Élément constitutif de l’hémoglobine et de la myoglobine, le fer est un co-facteur de nombreux systèmes enzymatiques impliqués dans des fonctions biologiques essentielles. On estime que le maintien de l’homéostasie du fer dans l’organisme dépend uniquement de la régulation de son absorption intestinale. Les facteurs influençant l’absorption du fer apporté par l’alimentation commencent à être mieux connus : sa nature héminique ou non, l’action de facteurs génétiques, pathologiques ou alimentaires. En revanche, les mécanismes moléculaires qui régissent l’absorption intestinale du fer restent à élucider.

 

Depuis 1996, trois gènes codant des molécules intervenant dans le transport du fer à travers l’entérocyte et dans la régulation de son absorption intestinale ont été clonés. L’un de ces gènes code la protéine HFE, protéine non fonctionnelle dans l’hémochromatose - une maladie génétique fréquente caractérisée par une surcharge en fer de l’organisme, l’absorption du fer n’étant plus régulée par les besoins. La protéine HFE qui ne se lie pas au fer pourrait donc contrôler l’absorption intestinale du fer en modulant l’expression d’autres protéines de transport.

 

Pour clarifier les mécanismes d’intervention de la molécule HFE, Françoise Dupic a soumis des souris transgéniques et des souris témoins à des alimentations surchargée, carencée ou à taux normal de fer. Chez les souris transgéniques surchargées en fer, Françoise Dupic a montré que la surexpression du gène HFE n’entraînait pas de modification tant au niveau biologique et histologique que moléculaire. Par contre, chez les souris carencées, cette surexpression induit une augmentation de l’expression des transcrits impliqués dans le transport du fer de la lumière de l’intestin vers la circulation sanguine.

 

Associés au fait que la protéine HFE est localisée à la membrane basale de l’entérocyte, ces résultats suggèrent que la molécule HFE agit sur le transport du fer de la circulation sanguine vers les entérocytes des cryptes.

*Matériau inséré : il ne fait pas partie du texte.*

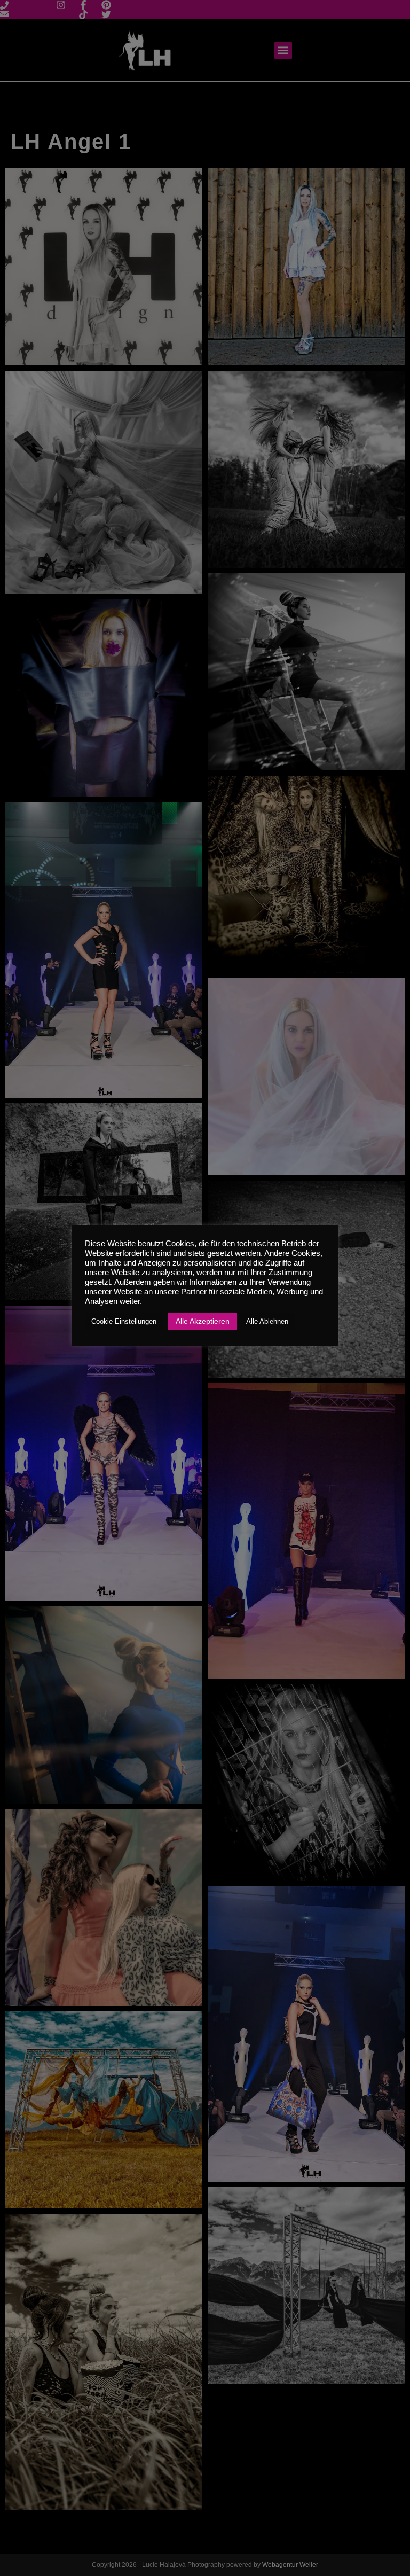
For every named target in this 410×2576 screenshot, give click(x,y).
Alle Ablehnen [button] (267, 1321)
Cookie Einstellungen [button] (123, 1321)
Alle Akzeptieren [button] (203, 1321)
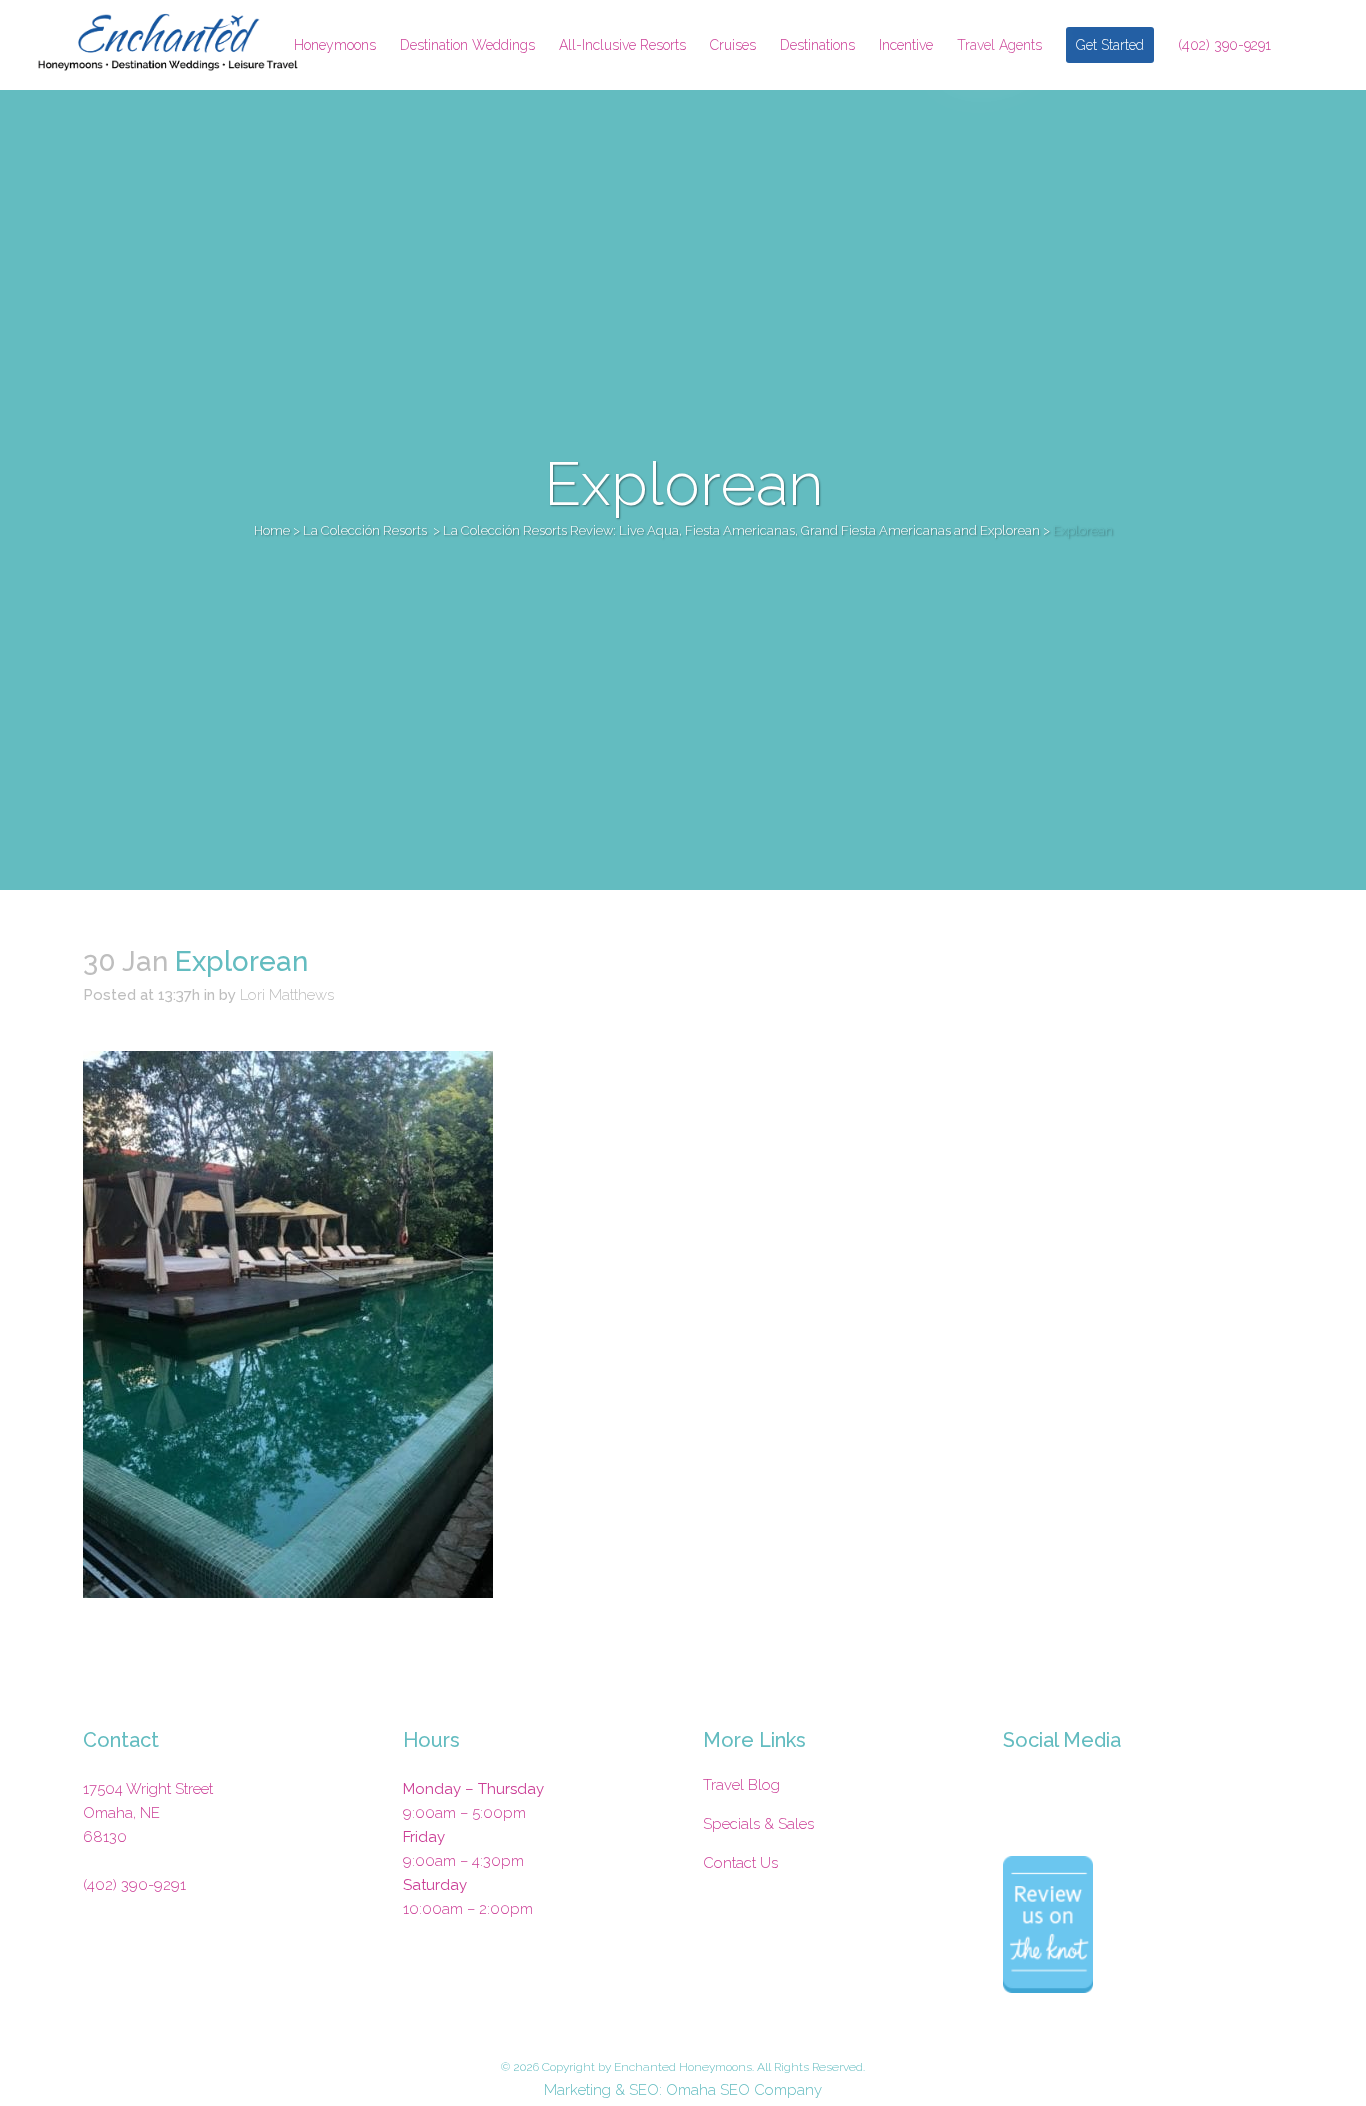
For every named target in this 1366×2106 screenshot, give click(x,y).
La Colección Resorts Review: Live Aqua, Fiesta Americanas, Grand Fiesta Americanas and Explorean (741, 530)
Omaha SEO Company (744, 2090)
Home (272, 530)
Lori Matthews (287, 995)
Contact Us (740, 1863)
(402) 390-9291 (134, 1885)
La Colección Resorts (365, 530)
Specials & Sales (758, 1824)
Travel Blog (741, 1785)
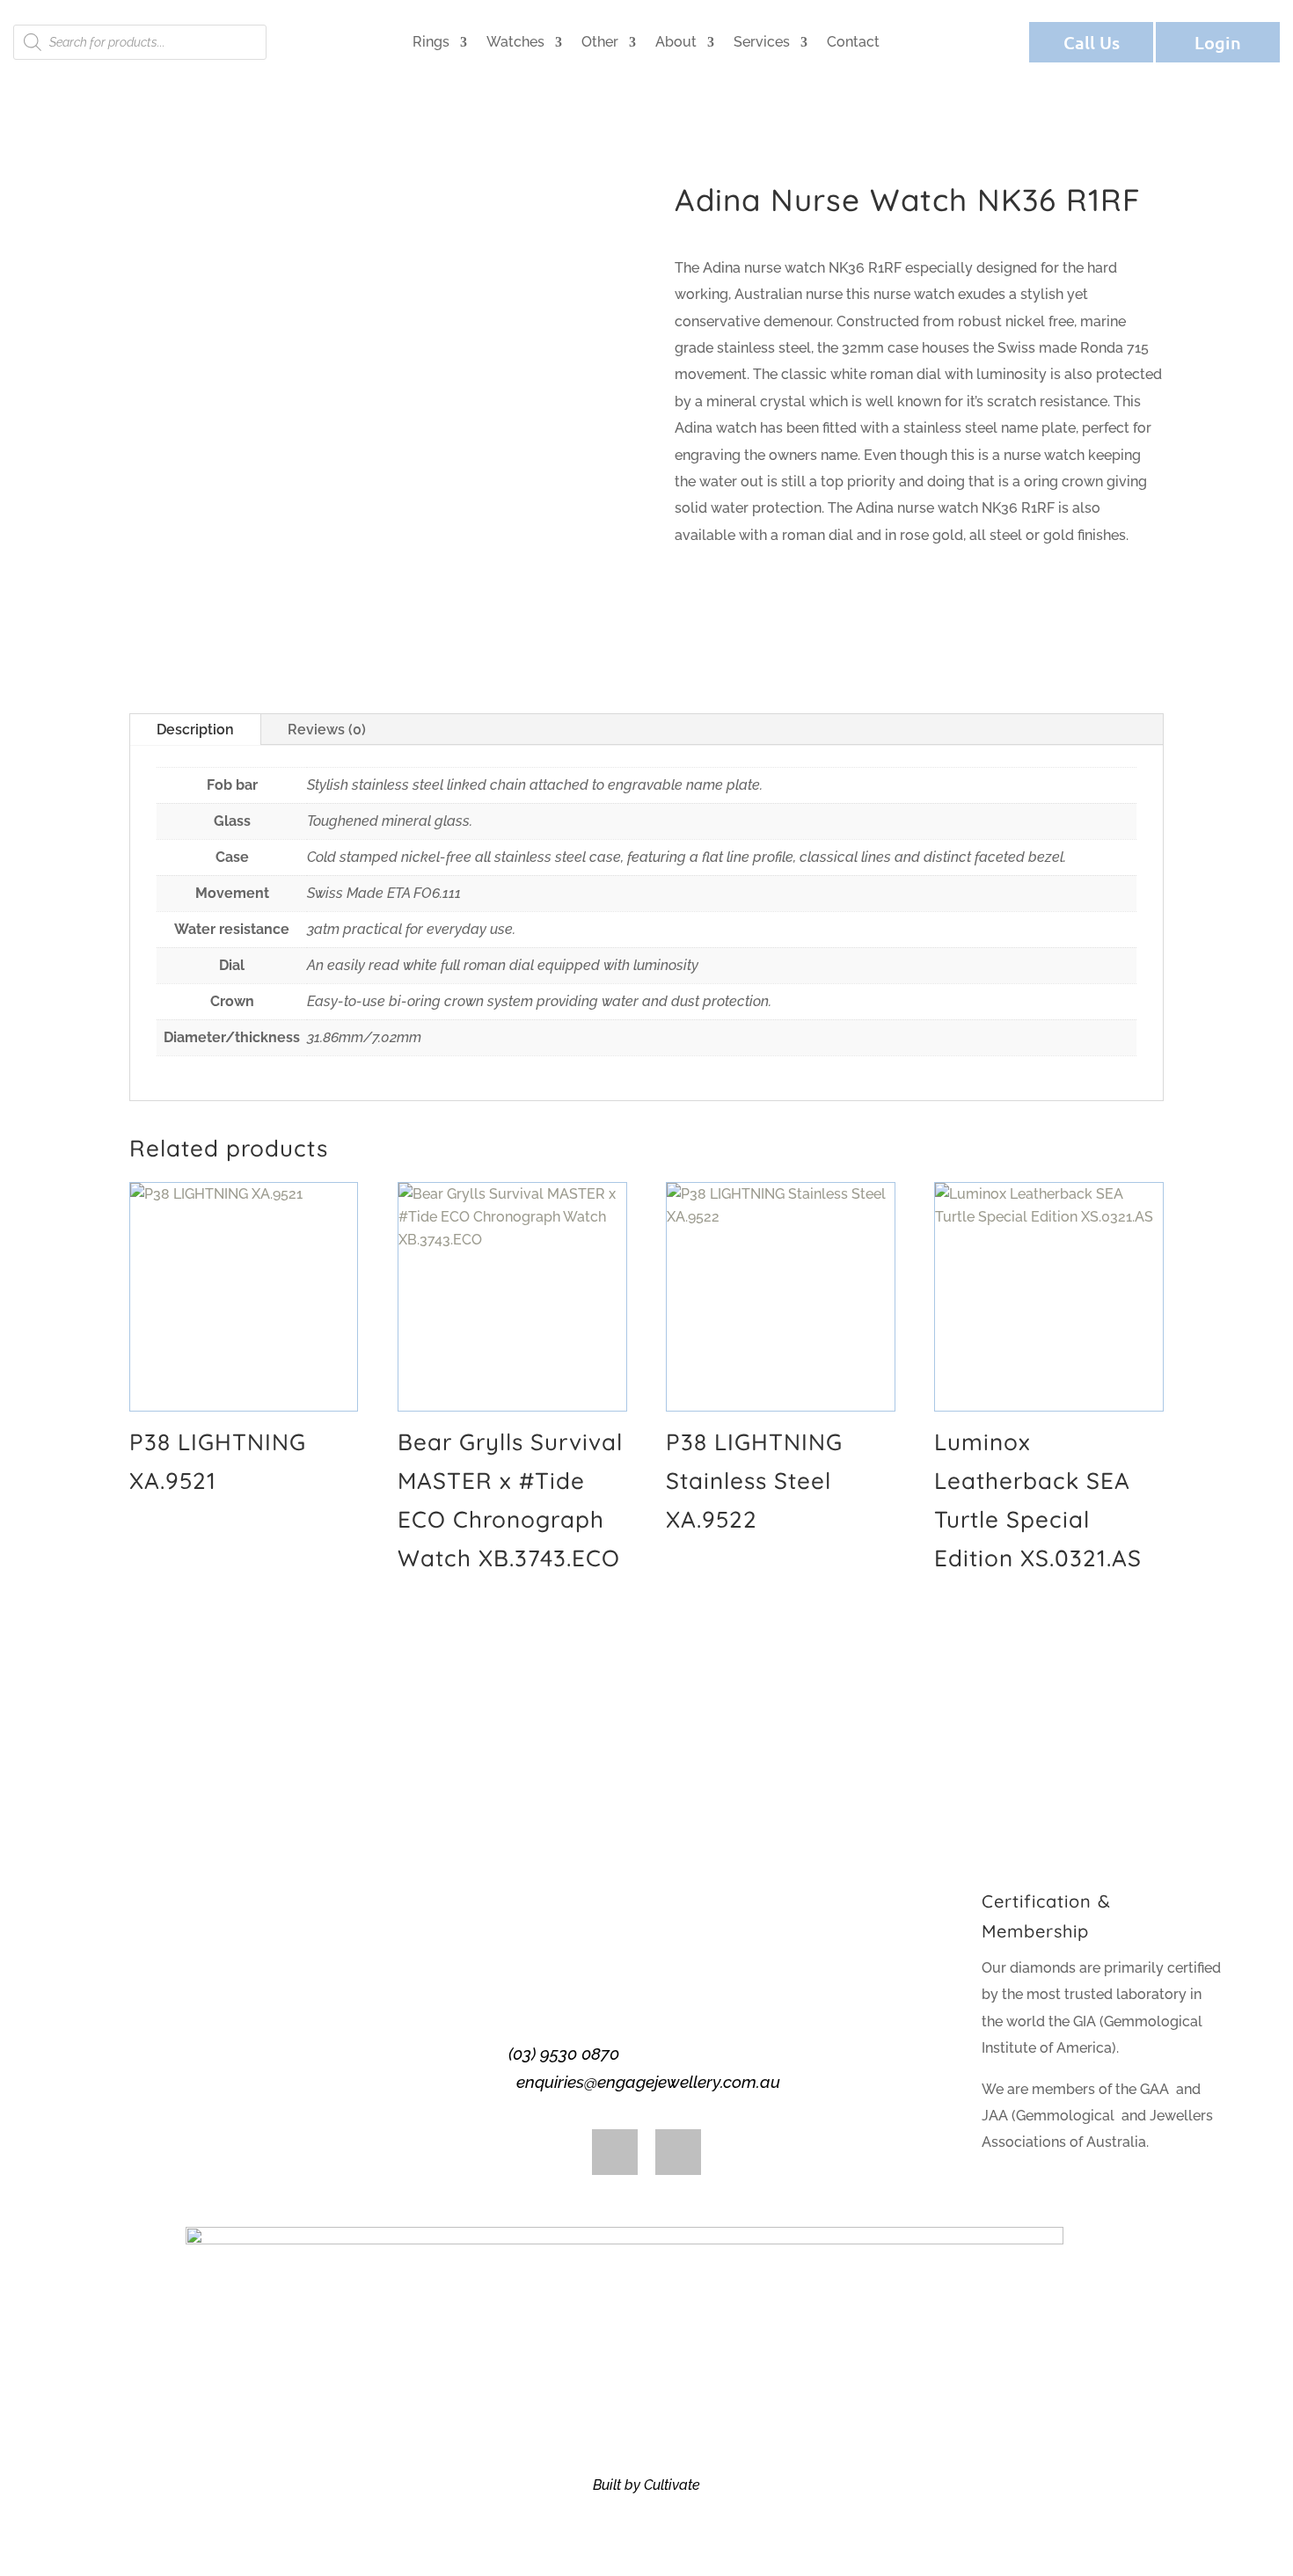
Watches (515, 41)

Ce processus agirait comme une mesure du taux de fer dans l’organisme et entraînerait une modification du niveau d’expression des molécules de transport du fer dans les entérocytes des villosités, ce qui permettrait de moduler l’entrée de fer dans l’organisme.

 

L’élucidation des processus d’assimilation du fer par l’organisme laisse entrevoir d’importantes perspectives thérapeutiques. Augmenter ou réduire l’absorption intestinale du fer pourrait en effet permettre d’agir efficacement sur des états pathologiques fréquents tels les anémies ferriprives et l’hémochromatose, mais aussi d’intervenir dans diverses pathologies qui entraînent une altération du métabolisme du fer.